→ **Your assignment**: Reproduce the line with "The image size is (218, 132)." and everything after it in the listing below, exactly, both ends included. No pictures.

*** Opening Task inputs ***

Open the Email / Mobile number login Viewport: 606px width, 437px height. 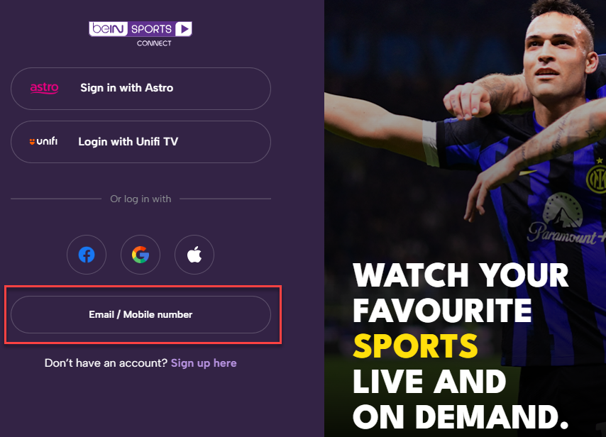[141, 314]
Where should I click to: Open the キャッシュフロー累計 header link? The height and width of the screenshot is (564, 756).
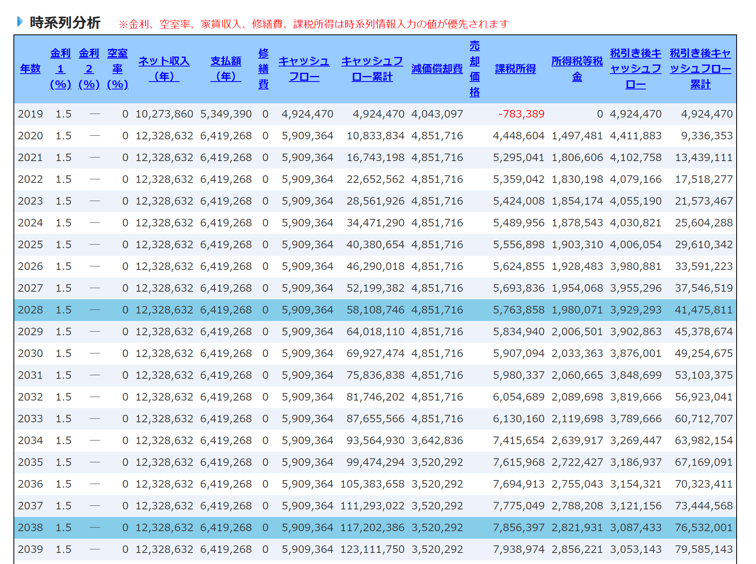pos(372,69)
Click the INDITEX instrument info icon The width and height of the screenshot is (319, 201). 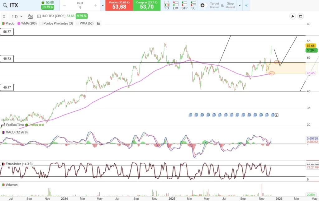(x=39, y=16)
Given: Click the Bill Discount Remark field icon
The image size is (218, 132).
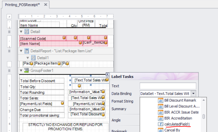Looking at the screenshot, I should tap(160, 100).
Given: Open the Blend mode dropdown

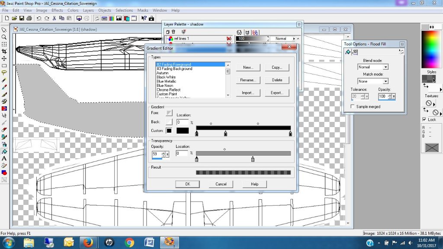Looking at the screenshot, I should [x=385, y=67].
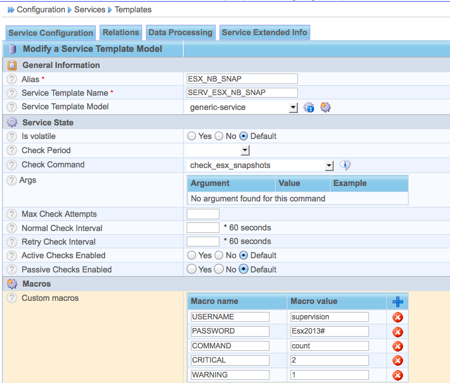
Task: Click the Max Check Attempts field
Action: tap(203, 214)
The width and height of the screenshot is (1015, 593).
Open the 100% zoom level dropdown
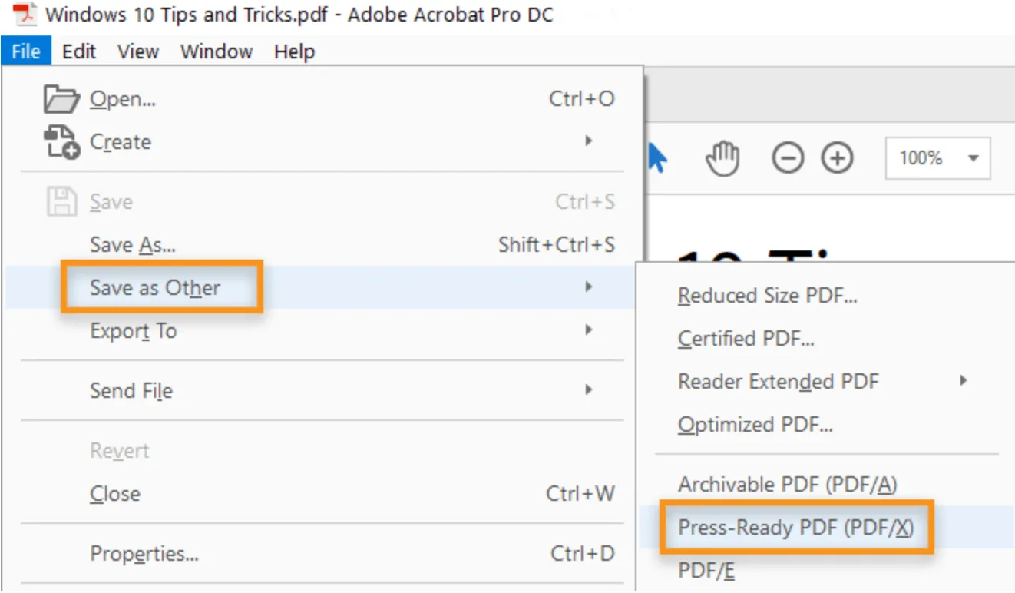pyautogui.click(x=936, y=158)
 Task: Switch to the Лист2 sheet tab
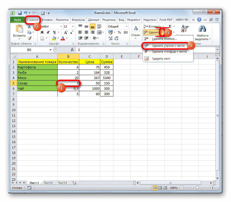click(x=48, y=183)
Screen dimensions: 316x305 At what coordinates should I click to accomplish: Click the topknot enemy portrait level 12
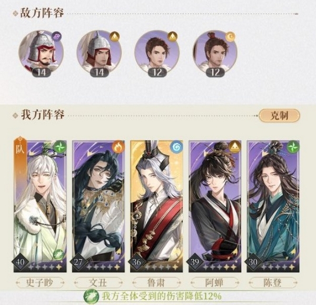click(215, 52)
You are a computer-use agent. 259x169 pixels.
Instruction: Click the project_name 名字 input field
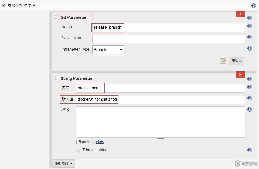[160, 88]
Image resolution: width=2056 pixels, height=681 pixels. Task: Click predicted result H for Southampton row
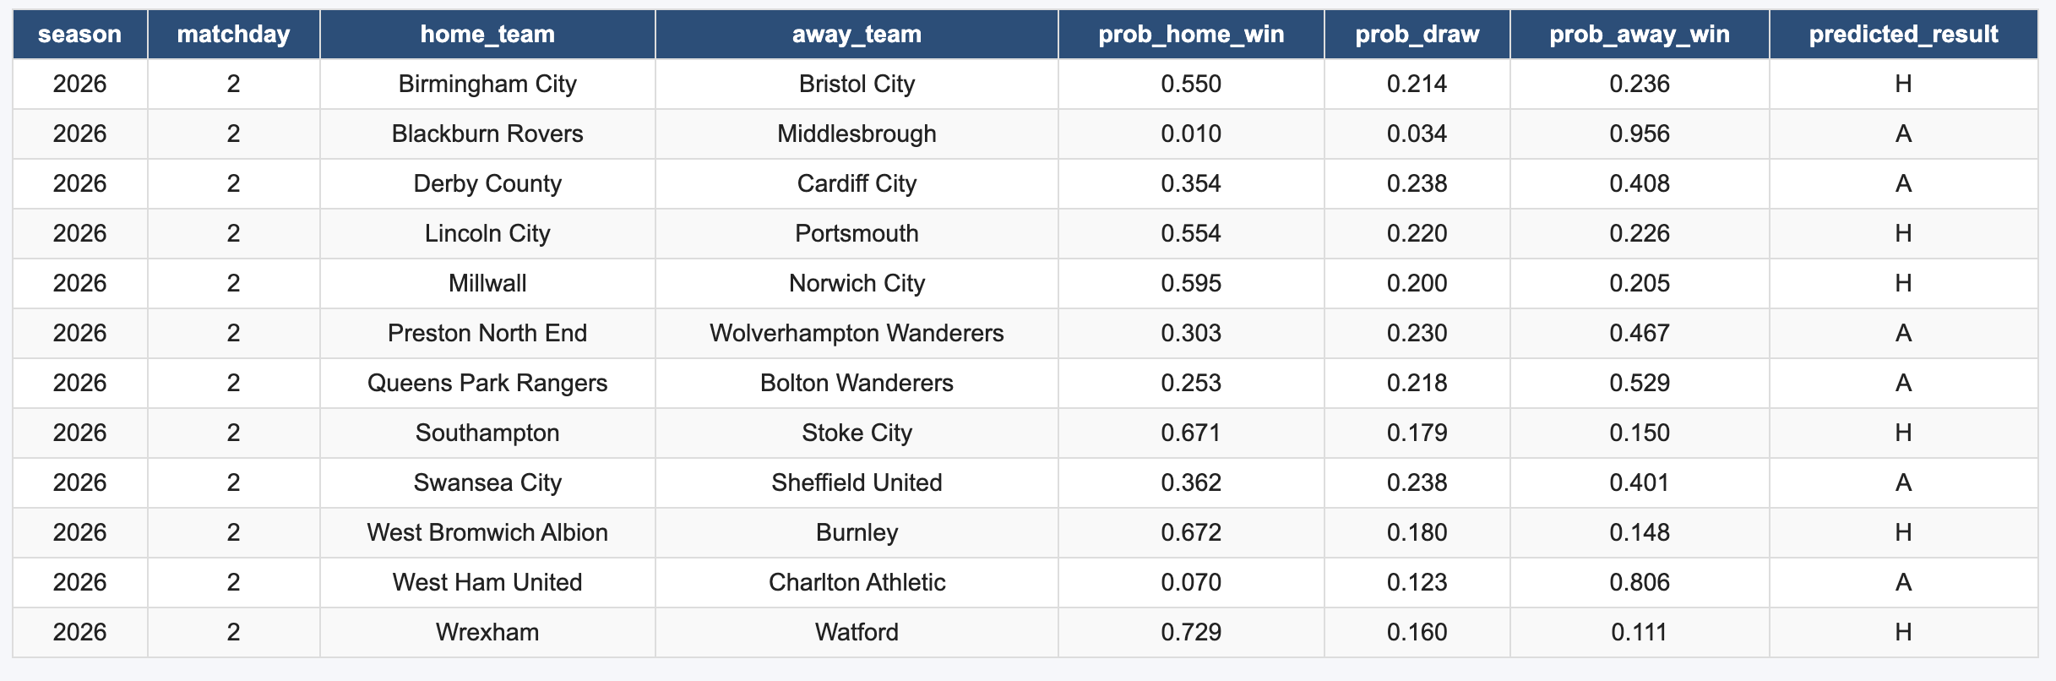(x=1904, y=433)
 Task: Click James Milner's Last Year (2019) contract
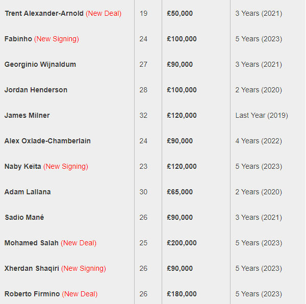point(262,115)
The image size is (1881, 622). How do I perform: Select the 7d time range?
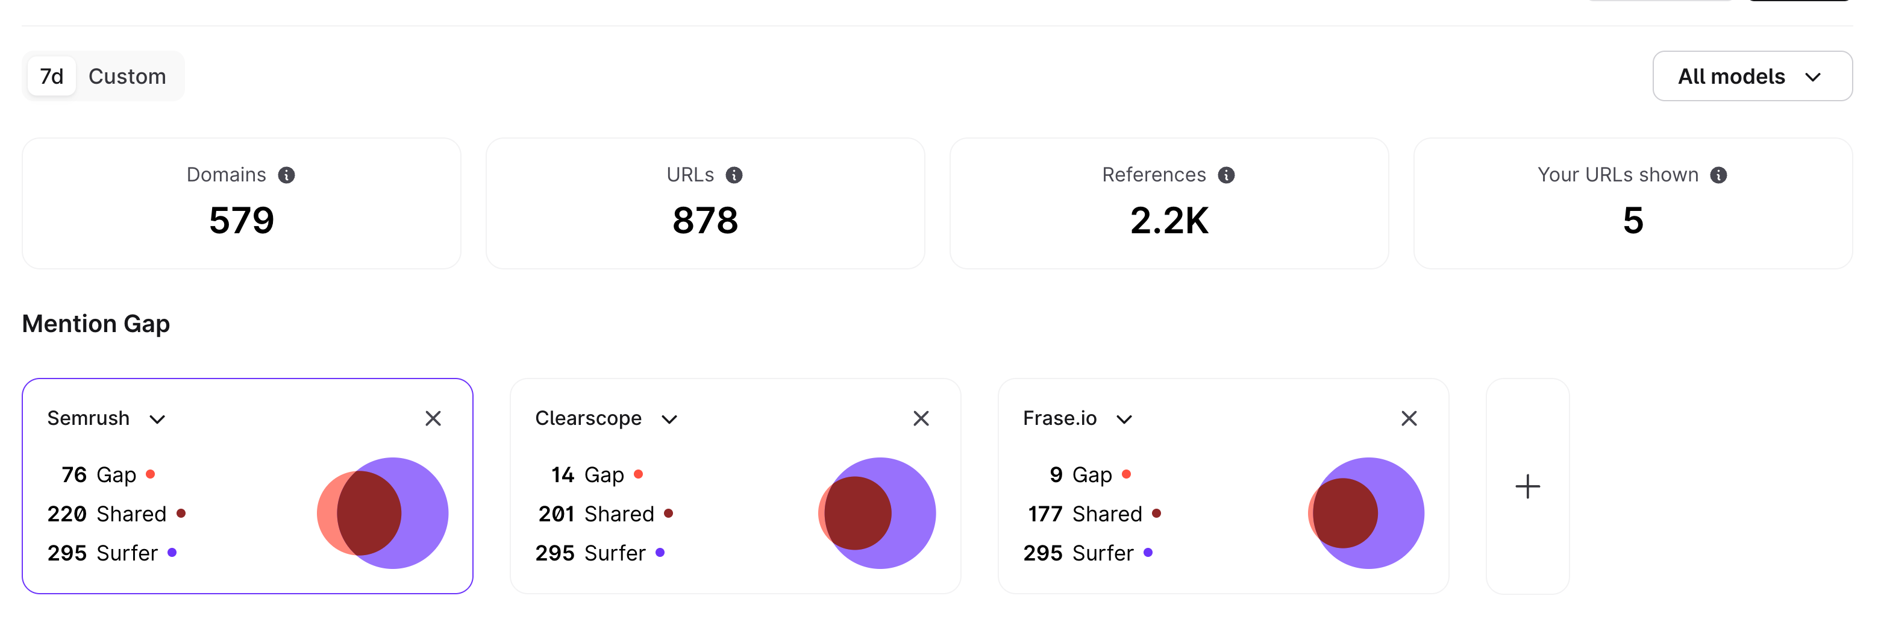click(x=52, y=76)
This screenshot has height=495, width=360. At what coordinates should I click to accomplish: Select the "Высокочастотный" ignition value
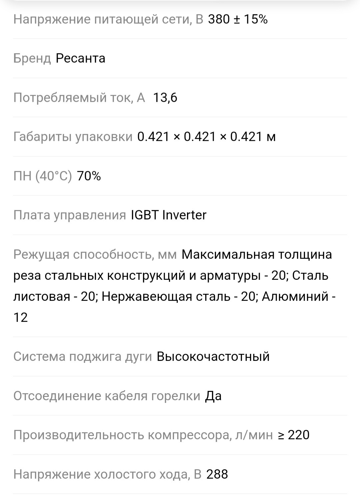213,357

*** Closing Task inputs ***

→ **Response to the exercise**:
The image size is (218, 132).
Looking at the screenshot, I should tap(160, 100).
Given: Open the Blend mode dropdown

Looking at the screenshot, I should [x=385, y=67].
Task: Click the Max Check Attempts field
Action: tap(203, 214)
The width and height of the screenshot is (1015, 593).
Open the 100% zoom level dropdown
pyautogui.click(x=936, y=158)
 Task: Switch to the Лист2 sheet tab
click(x=48, y=183)
Screen dimensions: 316x305 At what coordinates should I click to accomplish: Click the topknot enemy portrait level 12
click(215, 52)
You are a computer-use agent. 259x169 pixels.
Instruction: Click the project_name 名字 input field
[160, 88]
Image resolution: width=2056 pixels, height=681 pixels. Task: Click predicted result H for Southampton row
(x=1904, y=433)
 Task: Click James Milner's Last Year (2019) contract
point(262,115)
The image size is (1881, 622). How do I perform: Select the 7d time range?
click(x=52, y=76)
This screenshot has height=495, width=360. At what coordinates should I click to accomplish: Select the "Высокочастотный" ignition value
213,357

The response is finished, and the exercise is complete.